Except, of course, for the Crazy. Martha Beck is a Believer. She's not Christian (anymore--try Leaving the Saints for accounts of her being Touched by an Angel and falling out with the Mormons), but she Belives in a Higher Power that Speaks to her through her Intuition and also Fortuitous Circumstances. She belives, for example, that generosity is important in a happy life, and that good things come to people who are generous. I agree with this. I believe that generosity connects you to the world around you in positive ways, and that those connections are likely to yield good things. But what Martha Beck believes goes along with her list of anecdotes: after giving money to a good cause, a large and unexpected check will ARRIVE IN YOUR MAIL. Seriously. A paycheck for a job you don't remember doing.

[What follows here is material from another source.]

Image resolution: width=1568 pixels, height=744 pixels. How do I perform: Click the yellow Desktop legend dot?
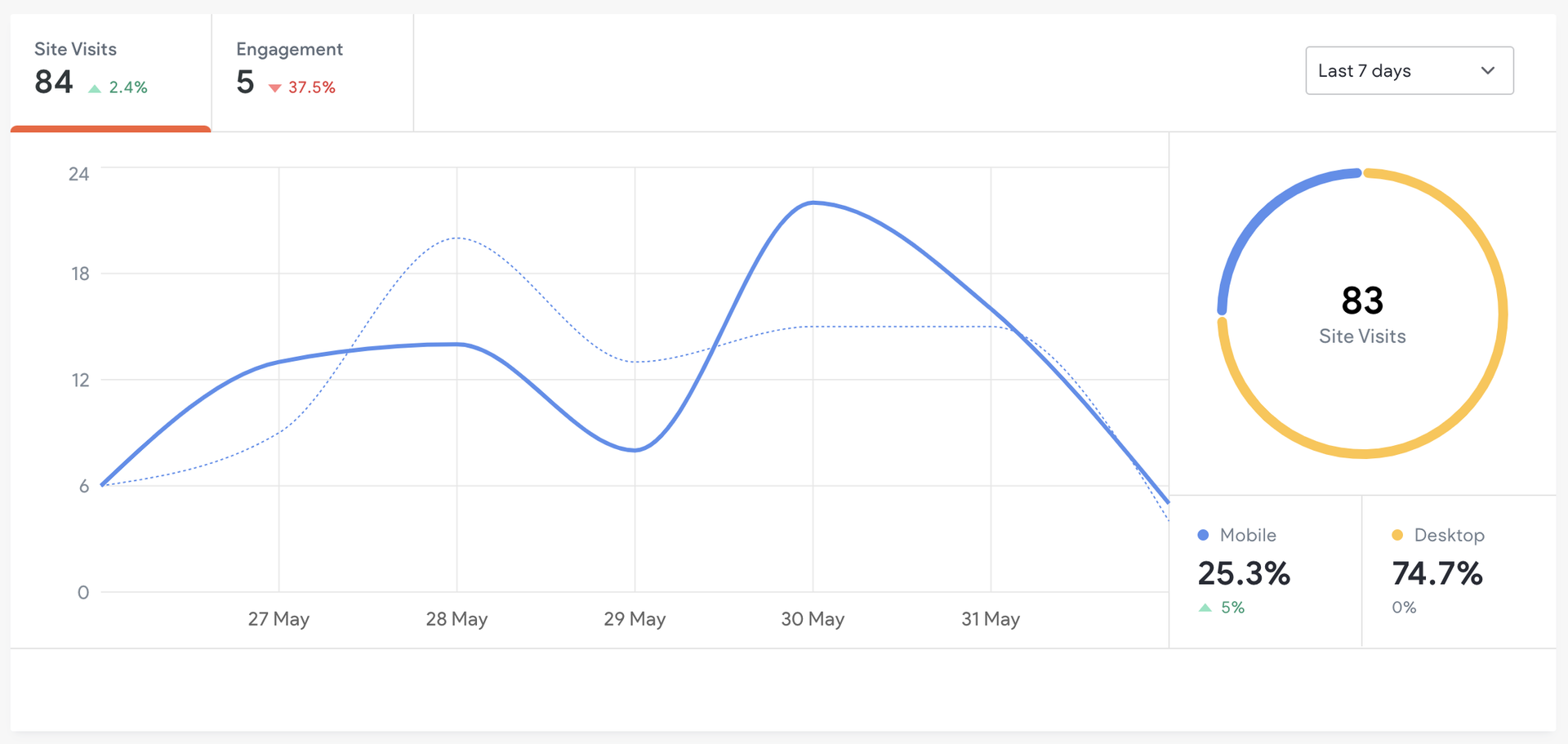tap(1397, 535)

An inheritance from someone you don't know and won't miss. A lottery you didn't know you entered. Something.
I can't go on. Just, be aware that this book is not terribly practical. It's very much for people who don't feel happy feeling happy, or who can't get in touch with their feelings. I am very much in touch with my inner child. She spent a lot of time trying to convince me to be more open about my emotions. I think I speak for all my coworkers when I say: that would be a very, very bad idea.
I'll point out the most interesting bit, which is the last five chapters, where she describes the process of going through a major life change. It starts with a catalytic event, good or bad, possibly something that happens to you (e.g. your spouse dies) or something you do (like deciding to move for a year to a foriegn country). This destroys your sense of identity, on some level, and you begin to proceed through her little diagram. Square one: mourning the old you and making through one day at a time. Square two: dreaming and idealizing whatever your new life is going to look like. Square three: the long hard climb of turning your new circumstances into a life--learning to do and be what you need in your new life. And finally Square four: your new and happy life is settled and yours to live. What I like about this is not that it's profound, but that it allows you to look at those feelings and realize that they're normal--when you have big dreams that don't materialize into anything, that's because you're in stage 2, which is not the right place for that.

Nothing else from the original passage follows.